This project aims two major goals (1) to trace the formation of regional monastic communities and the degree of their integration within larger monastic–secular networks in Tang dynasty China, and (2) to refine the complex phenomenon of Tang Buddhism through the alternative perspective of non-canonical writings. Based on extra-canonical sources including epigraphy, collections of secular literature, and regional gazetteers, I identify individual religious actors and decipher religious communities that have either gone unnoticed in history or have until now, been deemed marginal. The reassessment of the roles that regional monastic communities played not only within their respective localities but also within the networks of nationally prominent intellectuals forces to reconfigure relationships between centre and periphery and between religion and authority in medieval China.

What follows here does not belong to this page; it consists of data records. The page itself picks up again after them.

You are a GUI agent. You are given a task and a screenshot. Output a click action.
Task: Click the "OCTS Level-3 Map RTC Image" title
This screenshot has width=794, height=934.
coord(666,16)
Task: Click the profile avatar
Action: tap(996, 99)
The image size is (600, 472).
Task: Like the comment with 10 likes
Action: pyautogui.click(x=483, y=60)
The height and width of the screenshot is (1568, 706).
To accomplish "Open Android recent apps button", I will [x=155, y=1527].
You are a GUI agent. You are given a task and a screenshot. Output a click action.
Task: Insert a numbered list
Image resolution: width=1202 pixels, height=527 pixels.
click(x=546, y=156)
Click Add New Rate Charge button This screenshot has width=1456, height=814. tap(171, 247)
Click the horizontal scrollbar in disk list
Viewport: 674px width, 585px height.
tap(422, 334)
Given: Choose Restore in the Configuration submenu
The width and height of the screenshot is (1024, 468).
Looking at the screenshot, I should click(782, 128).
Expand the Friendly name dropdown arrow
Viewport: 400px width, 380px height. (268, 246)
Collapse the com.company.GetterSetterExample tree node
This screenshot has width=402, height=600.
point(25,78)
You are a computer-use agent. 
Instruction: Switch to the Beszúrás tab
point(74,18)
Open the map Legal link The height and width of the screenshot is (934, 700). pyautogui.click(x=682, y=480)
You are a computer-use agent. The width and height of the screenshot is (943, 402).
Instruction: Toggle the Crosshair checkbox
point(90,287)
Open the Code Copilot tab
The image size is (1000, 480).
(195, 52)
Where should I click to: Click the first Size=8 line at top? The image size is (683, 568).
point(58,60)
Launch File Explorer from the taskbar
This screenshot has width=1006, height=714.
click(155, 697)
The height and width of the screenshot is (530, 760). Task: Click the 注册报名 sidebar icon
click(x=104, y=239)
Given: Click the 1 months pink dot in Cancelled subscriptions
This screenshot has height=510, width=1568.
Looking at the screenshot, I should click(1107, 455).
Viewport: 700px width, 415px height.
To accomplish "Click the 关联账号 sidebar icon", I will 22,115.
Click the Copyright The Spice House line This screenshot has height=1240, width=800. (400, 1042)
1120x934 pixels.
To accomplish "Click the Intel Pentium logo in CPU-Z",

      Furthermore, by employing literary sources, this project underlines interrelation between the evolvement of religions and development of literary culture in Tang China. By exploring the ways to study Buddhism as a social, ideological and religious phenomenon of mid-Tang epoch through secular literary sources I rethink the place of Buddhism within the Tang global literary movements: (1) the changing view on presentation of Buddhist topics in literary collections; (2) the changing view of the boundaries of the authors’ identities such as a ‘patron of Buddhism’ and a ‘lay Buddhist’ that a literary collection was intended to transmit; and (3) the intense development of Buddhism-related narratives of epistolary and poetical exchange among a wide cross-section of the Tang elite.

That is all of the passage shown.